(Input data):
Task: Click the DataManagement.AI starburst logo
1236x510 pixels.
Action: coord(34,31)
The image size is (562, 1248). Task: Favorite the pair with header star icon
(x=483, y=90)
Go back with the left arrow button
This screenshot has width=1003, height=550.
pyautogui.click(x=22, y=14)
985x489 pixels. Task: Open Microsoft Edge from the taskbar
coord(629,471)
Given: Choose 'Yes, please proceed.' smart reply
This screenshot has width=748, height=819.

...

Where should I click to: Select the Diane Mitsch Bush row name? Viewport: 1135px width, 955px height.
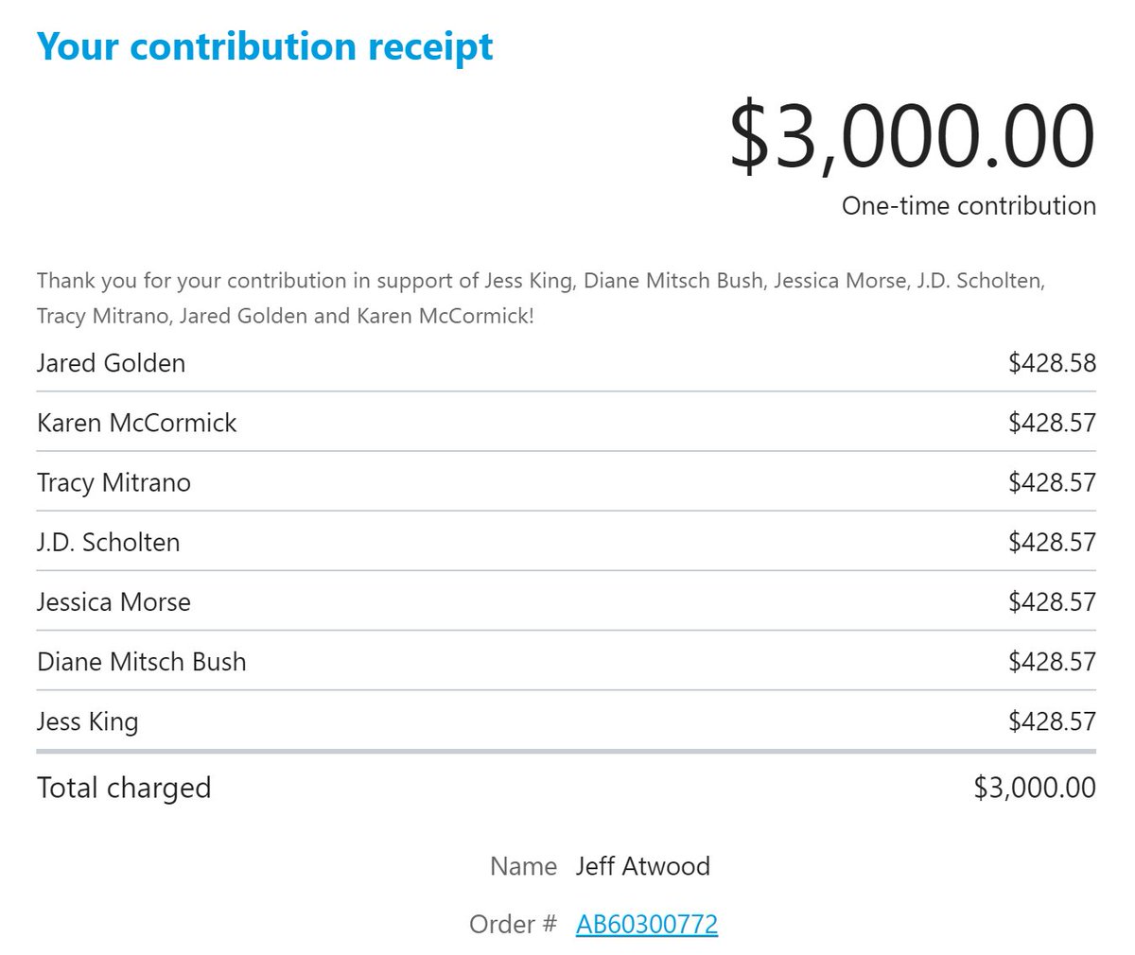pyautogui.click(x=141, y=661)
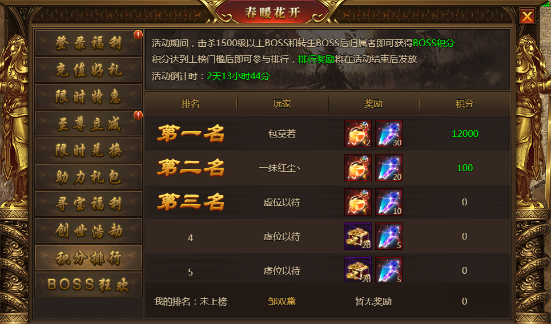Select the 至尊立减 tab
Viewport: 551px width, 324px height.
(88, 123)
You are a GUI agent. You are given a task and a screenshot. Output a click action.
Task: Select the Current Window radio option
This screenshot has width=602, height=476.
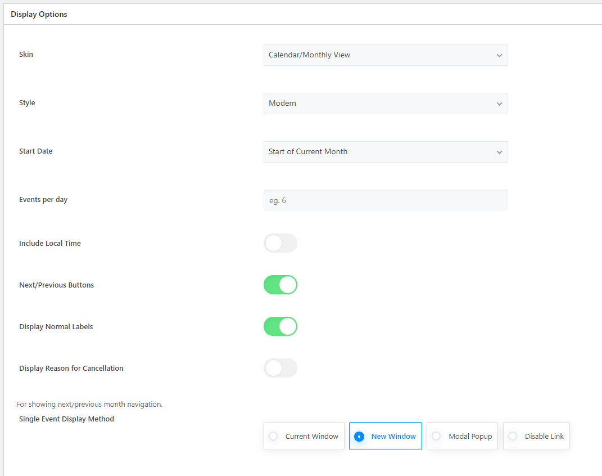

(Exercise details): Rewrite the entries starting at the line containing "985x489 pixels. Task: Open" and ending at the line containing "This screenshot has width=748, height=819." as a JSON list of strings, one string per line, with blank lines left out.

(Result below):
[
  "985x489 pixels. Task: Open Microsoft Edge from the taskbar",
  "coord(629,471)",
  "Given: Choose 'Yes, please proceed.' smart reply",
  "This screenshot has width=748, height=819."
]